And then just run `check_clean_search_results.py` 

### Create Initial Core Results

In [70]:
data_directory_path = "../../datasets"
user_df = read_csv_file(f"{data_directory_path}/large_files/entity_files/users_dataset.csv")
repo_df = read_csv_file(f"{data_directory_path}/large_files/entity_files/repos_dataset.csv")
org_df = read_csv_file(f"{data_directory_path}/entity_files/orgs_dataset.csv")
search_queries_repo_join_df = read_csv_file(f"{data_directory_path}/derived_files/initial_search_queries_repo_join_subset_dh_dataset.csv")
search_queries_user_join_df = read_csv_file(f"{data_directory_path}/derived_files/initial_search_queries_user_join_subset_dh_dataset.csv")

In [71]:
repo_join_output_path = f"{data_directory_path}/derived_files/initial_search_queries_repo_join_subset_dh_dataset.csv"
user_join_output_path = f"{data_directory_path}/derived_files/initial_search_queries_user_join_subset_dh_dataset.csv"

search_queries_repo_df = read_csv_file(repo_join_output_path)
search_queries_user_df = read_csv_file(user_join_output_path)



Initial core datasets will be comprised of the following:

- `core_repos`: A list of all repos that were returned by the search query
- `core_users`: A list of all users that were returned by the search query
- `core_orgs`: A list of all orgs that were returned by the search query

#### Check if all items exist in entity files

In [72]:
missing_repos = search_queries_repo_join_df[~search_queries_repo_join_df.full_name.isin(repo_df.full_name)]
missing_users = search_queries_user_join_df[(~search_queries_user_join_df.login.isin(user_df.login)) & (search_queries_user_join_df['type'] == 'User')]
missing_orgs = search_queries_user_join_df[(~search_queries_user_join_df.login.isin(user_df.login)) & (search_queries_user_join_df['type'] == 'Organization')]

len(missing_repos), len(missing_users), len(missing_orgs)

(0, 3, 12)

In [74]:
if len(missing_repos) > 0:
    repo_df = check_add_new_entities(missing_repos, f'{data_directory_path}/large_files/entity_files/repos_dataset.csv', 'repos', True, False)
if len(missing_orgs) > 0:
    org_df = check_add_new_entities(missing_orgs, f'{data_directory_path}/entity_files/orgs_dataset.csv', 'orgs', True, False)
if len(missing_users) > 0:
    user_df = check_add_new_entities(missing_users, f'{data_directory_path}/entity_files/users_dataset.csv', 'users', True, False)

In [75]:
core_repos = pd.merge(repo_df, search_queries_repo_join_df[['full_name', 'finalized_language', 'keep_resource']], on='full_name', how='inner')
core_repos = core_repos.drop_duplicates(subset=['full_name'])
core_users = pd.merge(user_df, search_queries_user_join_df[['login', 'finalized_language', 'keep_resource']], on='login', how='inner')
core_users = core_users.drop_duplicates(subset=['login'])
core_orgs = core_users[core_users['type'] == 'Organization']
core_users = core_users[core_users['type'] == 'User']

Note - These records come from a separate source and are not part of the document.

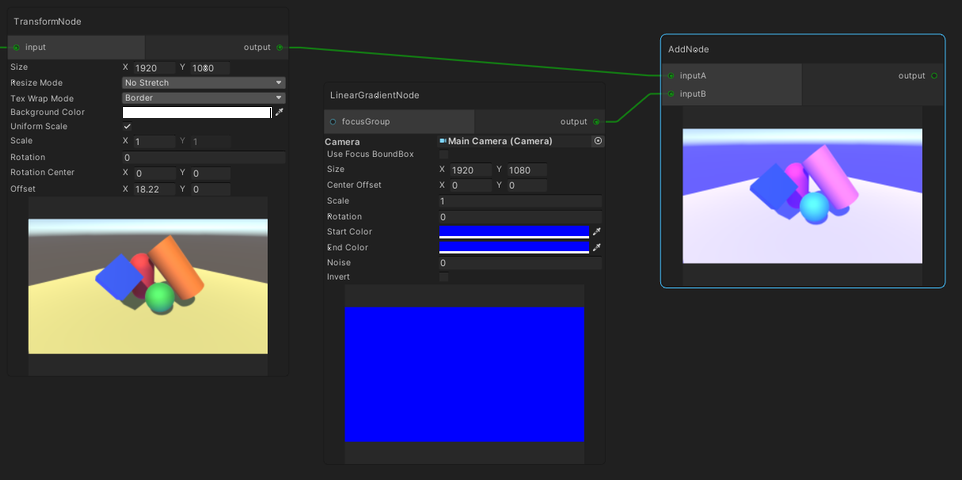Use the eyedropper beside Start Color
Screen dimensions: 962x480
597,232
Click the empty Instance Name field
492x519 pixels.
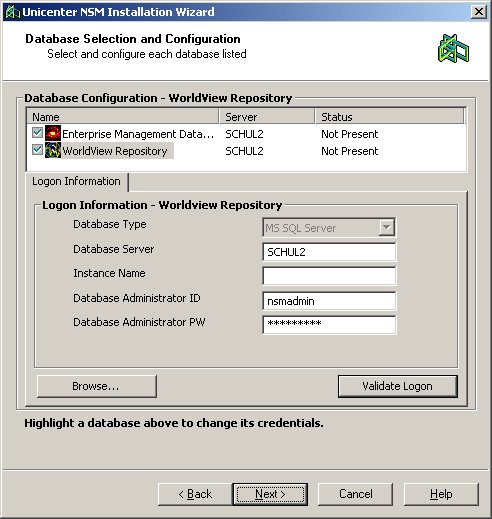(x=329, y=276)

len(core_repos), len(core_users), len(core_orgs)

In [None]:
core_users_path = f"{data_directory_path}/derived_files/core_users_dataset.csv"
core_repos_path = f"{data_directory_path}/derived_files/core_repos_dataset.csv"
core_orgs_path = f"{data_directory_path}/derived_files/core_orgs_dataset.csv"

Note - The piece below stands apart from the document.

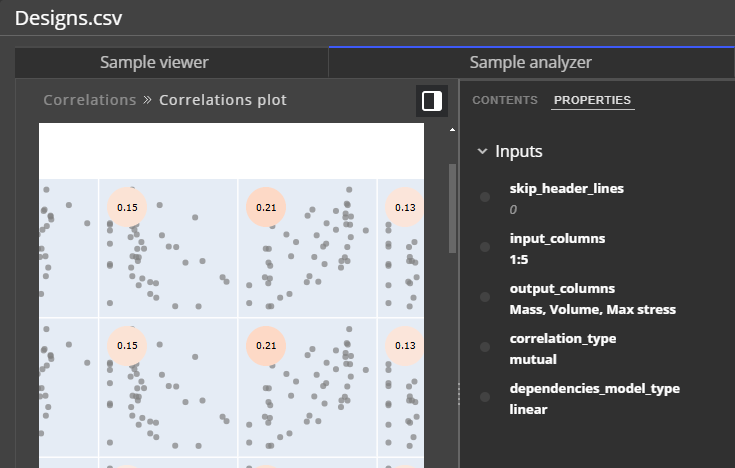
Task: Click the circle beside output_columns
Action: [x=485, y=297]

if os.path.exists(core_users_path):
    existing_core_users = pd.read_csv(core_users_path)

    missing_cols = [col for col in existing_core_users.columns if col not in core_users.columns]
    if len(missing_cols) > 0:
        missing_cols = missing_cols + ['login']
        added_cols = existing_core_users[missing_cols]
        core_users = pd.merge(core_users, added_cols, on='login', how='left')
        core_users = core_users.drop_duplicates(subset=['login'])

    if len(core_users) > len(existing_core_users):
        updated_core_users = core_users[~core_users.login.isin(existing_core_users.login)]
        core_users = pd.concat([existing_core_users, updated_core_users])

In [132]:
overwrite_files = False
if os.path.exists(core_repos_path) == False or overwrite_files:
    core_repos.to_csv(core_repos_path, index=False)
if os.path.exists(core_users_path) == False or overwrite_files:
    core_users.to_csv(core_users_path, index=False)
if os.path.exists(core_orgs_path) == False or overwrite_files:
    core_orgs.to_csv(core_orgs_path, index=False)